Le point à garder en tête, c’est que ces montants ne tombent pas du ciel. La prime dépend de la catégorie de revenus, du type de PAC, et du remplacement d’un équipement jugé énergivore. Marc, artisan chauffagiste en périphérie de Lille, le dit sans détour, « les clients retiennent le chiffre max, mais la prime réelle se joue sur les justificatifs et la cohérence du projet ». Et si le dossier est mal monté, la mauvaise surprise arrive après le chantier.

Les CEE changent depuis octobre 2025, bonus 5 et critères ETAS

Depuis le 1er octobre 2025, les règles des CEE pour les pompes à chaleur individuelles ont été revues, avec un effet direct sur les primes.

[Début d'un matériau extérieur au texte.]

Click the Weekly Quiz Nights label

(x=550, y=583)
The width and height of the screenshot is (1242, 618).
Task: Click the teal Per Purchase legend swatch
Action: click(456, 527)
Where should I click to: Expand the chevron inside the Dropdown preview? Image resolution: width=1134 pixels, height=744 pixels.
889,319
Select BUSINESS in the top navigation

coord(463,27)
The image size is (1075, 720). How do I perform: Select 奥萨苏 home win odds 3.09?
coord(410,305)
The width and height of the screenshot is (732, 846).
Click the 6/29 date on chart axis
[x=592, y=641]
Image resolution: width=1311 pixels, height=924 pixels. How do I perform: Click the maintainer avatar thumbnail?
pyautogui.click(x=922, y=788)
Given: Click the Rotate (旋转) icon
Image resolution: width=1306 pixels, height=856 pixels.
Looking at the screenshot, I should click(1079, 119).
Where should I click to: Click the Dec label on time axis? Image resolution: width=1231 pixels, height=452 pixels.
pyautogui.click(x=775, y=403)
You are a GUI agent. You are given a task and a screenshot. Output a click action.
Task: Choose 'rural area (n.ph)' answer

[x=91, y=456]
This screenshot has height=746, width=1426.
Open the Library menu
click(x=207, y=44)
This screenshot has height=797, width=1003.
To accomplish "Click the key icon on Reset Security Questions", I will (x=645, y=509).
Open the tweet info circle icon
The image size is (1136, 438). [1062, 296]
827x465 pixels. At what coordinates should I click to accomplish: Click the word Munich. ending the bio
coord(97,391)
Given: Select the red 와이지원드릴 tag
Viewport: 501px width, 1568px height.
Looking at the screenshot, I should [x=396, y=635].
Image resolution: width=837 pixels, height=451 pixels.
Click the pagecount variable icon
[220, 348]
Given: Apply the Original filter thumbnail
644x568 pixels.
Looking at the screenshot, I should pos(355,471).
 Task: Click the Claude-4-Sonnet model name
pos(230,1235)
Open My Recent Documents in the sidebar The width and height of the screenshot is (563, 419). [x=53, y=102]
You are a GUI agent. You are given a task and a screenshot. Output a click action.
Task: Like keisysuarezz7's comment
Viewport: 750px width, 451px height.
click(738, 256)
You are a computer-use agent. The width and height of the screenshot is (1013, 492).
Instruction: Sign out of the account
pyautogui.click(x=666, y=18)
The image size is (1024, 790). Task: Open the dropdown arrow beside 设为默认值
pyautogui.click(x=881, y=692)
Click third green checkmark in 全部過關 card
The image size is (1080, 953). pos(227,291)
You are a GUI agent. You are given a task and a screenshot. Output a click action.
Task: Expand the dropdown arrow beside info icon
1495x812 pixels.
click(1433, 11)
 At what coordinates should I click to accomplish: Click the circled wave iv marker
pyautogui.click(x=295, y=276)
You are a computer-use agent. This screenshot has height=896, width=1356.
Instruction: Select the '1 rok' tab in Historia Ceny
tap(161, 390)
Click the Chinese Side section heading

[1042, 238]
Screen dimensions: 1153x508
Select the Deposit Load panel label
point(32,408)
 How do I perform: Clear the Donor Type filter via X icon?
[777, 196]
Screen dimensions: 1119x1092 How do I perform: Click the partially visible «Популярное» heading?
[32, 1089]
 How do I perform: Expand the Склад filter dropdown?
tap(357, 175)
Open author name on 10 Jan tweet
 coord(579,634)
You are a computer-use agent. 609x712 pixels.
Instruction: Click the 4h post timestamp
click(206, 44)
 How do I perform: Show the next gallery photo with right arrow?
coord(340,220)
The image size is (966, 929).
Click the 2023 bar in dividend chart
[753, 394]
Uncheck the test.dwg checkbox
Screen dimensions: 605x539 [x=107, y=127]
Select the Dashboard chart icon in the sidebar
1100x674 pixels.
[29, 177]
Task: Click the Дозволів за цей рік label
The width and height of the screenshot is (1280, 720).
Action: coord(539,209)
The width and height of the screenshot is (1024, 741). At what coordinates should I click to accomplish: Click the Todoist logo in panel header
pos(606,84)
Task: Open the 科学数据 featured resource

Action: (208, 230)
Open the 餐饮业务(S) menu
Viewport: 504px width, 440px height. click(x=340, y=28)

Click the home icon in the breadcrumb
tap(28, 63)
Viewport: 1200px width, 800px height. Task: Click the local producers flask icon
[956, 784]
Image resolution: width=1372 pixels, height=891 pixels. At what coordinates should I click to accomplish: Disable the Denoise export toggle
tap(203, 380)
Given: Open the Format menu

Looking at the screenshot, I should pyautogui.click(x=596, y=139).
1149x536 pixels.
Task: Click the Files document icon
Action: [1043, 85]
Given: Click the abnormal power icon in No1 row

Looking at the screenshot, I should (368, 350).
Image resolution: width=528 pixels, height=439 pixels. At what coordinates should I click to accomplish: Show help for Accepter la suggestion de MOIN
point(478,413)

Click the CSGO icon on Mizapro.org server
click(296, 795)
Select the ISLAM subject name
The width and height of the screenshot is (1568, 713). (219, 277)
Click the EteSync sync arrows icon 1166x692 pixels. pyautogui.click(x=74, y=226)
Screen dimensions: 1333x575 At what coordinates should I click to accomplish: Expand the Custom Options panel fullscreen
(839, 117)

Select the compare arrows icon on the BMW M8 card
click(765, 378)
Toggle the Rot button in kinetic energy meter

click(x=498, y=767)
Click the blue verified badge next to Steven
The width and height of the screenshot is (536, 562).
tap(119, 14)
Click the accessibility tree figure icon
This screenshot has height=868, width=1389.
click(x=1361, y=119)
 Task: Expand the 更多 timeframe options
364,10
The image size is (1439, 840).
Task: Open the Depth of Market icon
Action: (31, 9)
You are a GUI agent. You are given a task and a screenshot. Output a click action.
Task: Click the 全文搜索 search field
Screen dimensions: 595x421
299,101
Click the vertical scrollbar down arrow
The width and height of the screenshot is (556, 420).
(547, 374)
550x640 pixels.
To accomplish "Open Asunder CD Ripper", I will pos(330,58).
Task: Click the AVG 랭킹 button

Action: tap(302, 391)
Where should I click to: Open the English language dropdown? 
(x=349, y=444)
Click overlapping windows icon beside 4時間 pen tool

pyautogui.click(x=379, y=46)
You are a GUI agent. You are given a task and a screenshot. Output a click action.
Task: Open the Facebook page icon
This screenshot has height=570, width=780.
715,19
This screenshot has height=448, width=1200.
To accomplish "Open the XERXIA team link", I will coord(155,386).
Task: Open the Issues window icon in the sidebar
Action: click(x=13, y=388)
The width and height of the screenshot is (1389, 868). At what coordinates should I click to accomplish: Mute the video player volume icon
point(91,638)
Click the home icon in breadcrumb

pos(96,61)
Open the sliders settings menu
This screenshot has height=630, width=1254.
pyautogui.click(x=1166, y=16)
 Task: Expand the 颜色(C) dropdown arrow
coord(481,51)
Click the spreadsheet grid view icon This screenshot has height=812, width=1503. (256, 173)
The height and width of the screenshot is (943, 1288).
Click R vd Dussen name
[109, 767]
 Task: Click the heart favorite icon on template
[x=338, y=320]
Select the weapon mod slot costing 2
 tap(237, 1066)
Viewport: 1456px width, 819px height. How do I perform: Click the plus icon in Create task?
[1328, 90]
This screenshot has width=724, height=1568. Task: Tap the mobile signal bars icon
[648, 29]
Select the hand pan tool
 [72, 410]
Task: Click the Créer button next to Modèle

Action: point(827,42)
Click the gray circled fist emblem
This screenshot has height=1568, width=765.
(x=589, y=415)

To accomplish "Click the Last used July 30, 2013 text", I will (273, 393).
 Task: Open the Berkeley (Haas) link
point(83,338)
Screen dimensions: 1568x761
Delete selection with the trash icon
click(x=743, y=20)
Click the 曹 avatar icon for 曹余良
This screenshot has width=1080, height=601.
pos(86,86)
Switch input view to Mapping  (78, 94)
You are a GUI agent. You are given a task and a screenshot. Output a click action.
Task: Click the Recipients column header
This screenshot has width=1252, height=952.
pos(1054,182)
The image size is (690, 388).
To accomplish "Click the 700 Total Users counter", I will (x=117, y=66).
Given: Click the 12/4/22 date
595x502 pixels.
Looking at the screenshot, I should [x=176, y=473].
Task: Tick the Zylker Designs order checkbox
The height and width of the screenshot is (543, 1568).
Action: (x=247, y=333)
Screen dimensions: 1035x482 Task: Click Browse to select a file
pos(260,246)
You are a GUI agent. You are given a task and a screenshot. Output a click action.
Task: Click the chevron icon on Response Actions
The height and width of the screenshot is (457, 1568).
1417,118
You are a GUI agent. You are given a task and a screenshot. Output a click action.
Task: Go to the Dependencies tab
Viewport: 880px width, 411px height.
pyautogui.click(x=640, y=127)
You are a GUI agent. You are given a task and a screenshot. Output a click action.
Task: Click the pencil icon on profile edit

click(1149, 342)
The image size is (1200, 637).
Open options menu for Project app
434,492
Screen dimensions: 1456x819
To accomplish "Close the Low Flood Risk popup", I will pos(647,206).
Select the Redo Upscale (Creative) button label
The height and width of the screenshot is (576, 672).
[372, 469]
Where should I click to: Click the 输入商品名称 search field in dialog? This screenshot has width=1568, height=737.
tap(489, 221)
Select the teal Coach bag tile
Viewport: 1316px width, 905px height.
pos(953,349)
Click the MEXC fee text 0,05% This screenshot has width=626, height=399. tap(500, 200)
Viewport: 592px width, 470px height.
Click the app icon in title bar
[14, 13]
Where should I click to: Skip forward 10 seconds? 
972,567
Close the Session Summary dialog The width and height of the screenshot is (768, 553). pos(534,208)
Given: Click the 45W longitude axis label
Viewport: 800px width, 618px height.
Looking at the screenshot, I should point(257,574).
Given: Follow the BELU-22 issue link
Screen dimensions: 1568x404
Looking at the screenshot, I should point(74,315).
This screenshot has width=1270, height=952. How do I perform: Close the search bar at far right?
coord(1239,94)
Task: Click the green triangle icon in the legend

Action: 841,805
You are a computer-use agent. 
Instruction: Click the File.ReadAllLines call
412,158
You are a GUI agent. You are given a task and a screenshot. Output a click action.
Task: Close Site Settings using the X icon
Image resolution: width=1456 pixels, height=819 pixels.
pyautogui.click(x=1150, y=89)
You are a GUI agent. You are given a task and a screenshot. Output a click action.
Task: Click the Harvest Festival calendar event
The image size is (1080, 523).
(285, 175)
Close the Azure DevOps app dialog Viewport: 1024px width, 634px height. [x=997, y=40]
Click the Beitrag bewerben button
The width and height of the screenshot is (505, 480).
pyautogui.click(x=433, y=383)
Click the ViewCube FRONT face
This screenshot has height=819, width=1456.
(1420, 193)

Le calcul dépend maintenant du type de logement, de sa surface, de la zone géographique, des revenus, et surtout de la performance saisonnière, l’ETAS. Sur certaines opérations standardisées, le coefficient de bonification a été multiplié par cinq, avec une période de bonification annoncée du 1er octobre 2025 au 31 mars 2026.

Dans une illustration chiffrée, un ménage aux revenus élevés, en maison de 120 m², qui installe une PAC pour chauffage et eau chaude avec un ETAS 150 %, peut percevoir 5 887 à Lille et 4 906 à Angers selon les témoignages d’acteurs du secteur. Avant ce nouveau mode de calcul, le même dossier aurait tourné autour de 2 500 €. Ce saut explique pourquoi beaucoup de plateformes de primes ont vu leurs montants « moyens » grimper.

Mais il y a une nuance qui fâche, la bonification vise des situations précises. Elle concerne notamment le remplacement d’une chaudière charbon, fioul ou gaz dans une résidence principale, avec des preuves de réalisation plus détaillées, énergie remplacée, équipement installé, et niveau d’ETAS mentionné. Et il existe des non-cumuls avec d’autres fiches d’opérations. Marc résume avec sa formule, « si tu empiles des aides incompatibles, ça bloque, et c’est toi qui perds du temps ».

Air-air, TVA à 10 % sur la pose et MaPrimeRénov’ limitée

La pompe à chaleur air-air attire pour son coût d’entrée souvent plus bas et son côté réversible, mais le cadre d’aides est plus serré. En 2026, MaPrimeRénov’ ne subventionne plus l’installation d’une PAC air-air seule en « geste simple ». Elle peut être prise en compte dans une rénovation globale avec accompagnement, ce qui change complètement la stratégie, on ne parle plus d’un achat isolé, mais d’un parcours plus lourd, plus long, et plus contrôlé.

Côté fiscalité, l’État ne maintient plus le taux de TVA à 5,5 % sur l’acquisition d’une PAC air-air, mais la main-d’oeuvre reste à 10 %. Concrètement, sur une facture, la ligne « pose » est allégée automatiquement, sans dossier à monter. Et pour les primes énergie, une aide spécifique existe, avec un maximum communiqué à 975,23 € pour une PAC air-air, sous conditions, dont un logement de plus de 15 ans dans les cas présentés.

Le risque, c’est de croire que l’air-air ouvre les mêmes portes que l’air-eau ou la géothermie. Sur les PAC éligibles à MaPrimeRénov’ en 2026, on retrouve surtout la air-eau et la géothermique, avec des plafonds qui peuvent monter, selon les cas, jusqu’à 11 000 dans les barèmes évoqués. Donc oui, la prime Effy en hausse aide, mais le choix du matériel reste déterminant. Et si l’objectif est l’eau chaude sanitaire, l’air-air peut vite montrer ses limites techniques dans un projet « chauffage complet ».